GLO é a sigla de Garantia da Lei e da Ordem, operação realizada pelas Forças Armadas, de forma provisória, e que se compromete com o restabelecimento da ordem pública. Pela Constituição Brasileira, uma ação de GLO só pode ser determinada em ato do presidente da República, quando os instrumentos para garantir a ordem são considerados “indisponíveis”, “inexistentes” ou “insuficientes”.
Lula conversou com jornalistas responsáveis pela cobertura da Presidência durante café da manhã, no Palácio do Planalto. O evento ocorreu no aniversário de 78 anos do petista, comemorado na sexta. Entre as pautas, foram discutidas diversas questões nacionais como violência e segurança pública.
O petista informou que reuniu-se com os três comandantes das Forças Armadas e com o ministro da Defesa, José Múcio, para falar sobre o assunto. Aos jornalistas, Lula ressaltou: “Não é papel das Forças Armadas ficar nas favelas brigando com bandido. Não quero as Forças Armadas nas favelas brigando com bandido. Não é esse o papel deles. Enquanto eu for presidente, não tem GLO”.
Cutucada em Bolsonaro
Para o presidente, cabe às Forças Armadas cumprir sua função constitucional e relembrou o papel exercido por alguns militares nos atos antidemocráticos de 8 de janeiro. Ele aproveitou o assunto para dar uma cutucada no ex-presidente Jair Bolsonaro (PL).
“O que aconteceu com o 8 de janeiro foi um desvio, pela existência de um governante que sabia fazer tudo, menos governar, que achava que poderia utilizar as instituições como instrumento dele para fazer politica. Não tinha nada de republicano na cabeça dele”.
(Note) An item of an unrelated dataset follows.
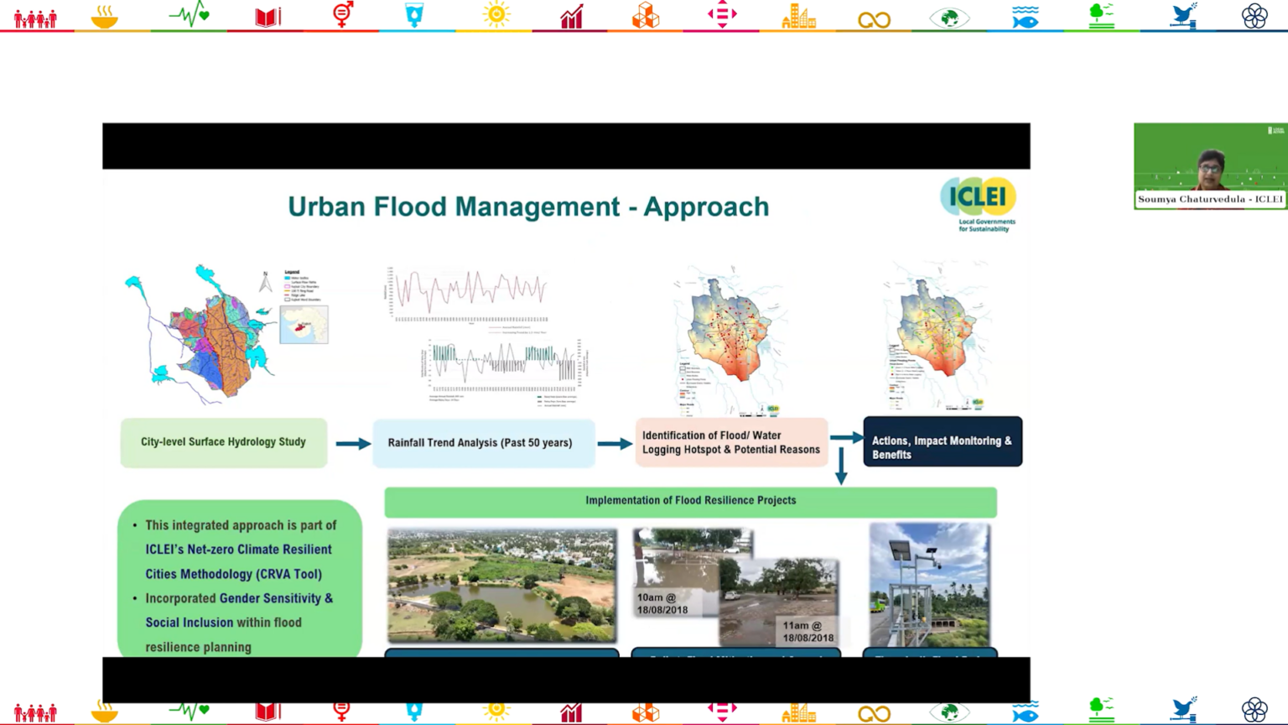Click the Quality Education book icon at top
The width and height of the screenshot is (1288, 725).
(267, 17)
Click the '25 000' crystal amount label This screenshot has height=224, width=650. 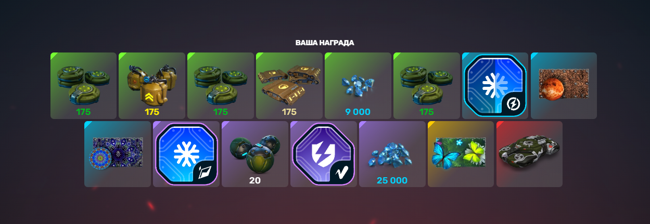pos(392,180)
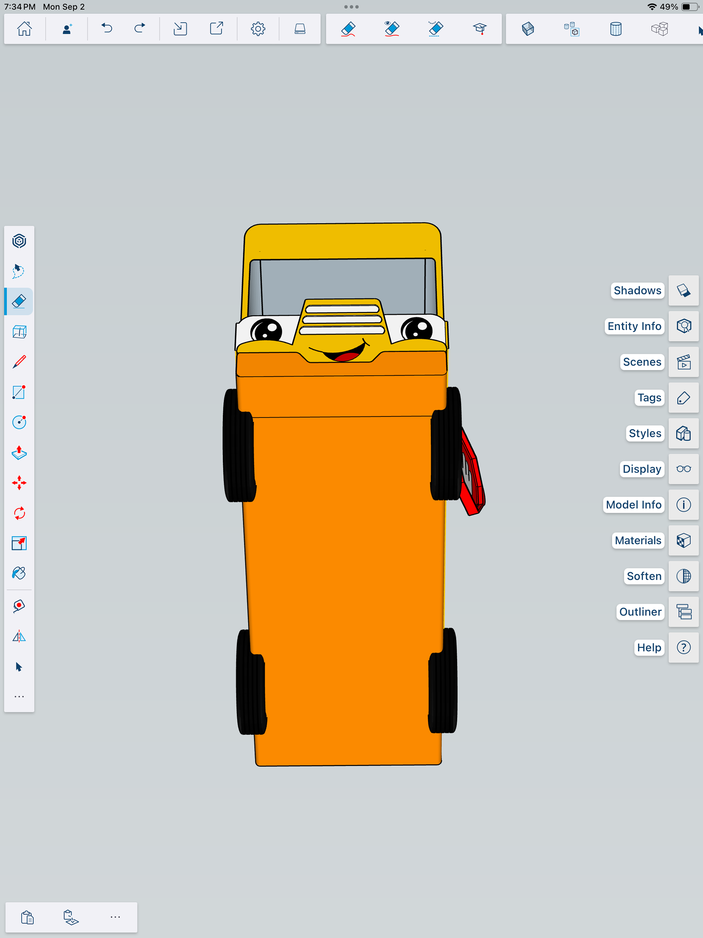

Lula enfatizou que a questão da segurança pública cabe aos estados. “Nem a Polícia Federal tem que fazer o papel da policia do estado. A PF tem que ajudar, investir em inteligência, detectando as pessoas e prendendo. Mas a gente não vai fazer nenhuma intervenção como já foi feita há pouco tempo atrás em que se gastou uma fortuna com exercito no Rio e não resolveu nada”, afirmou.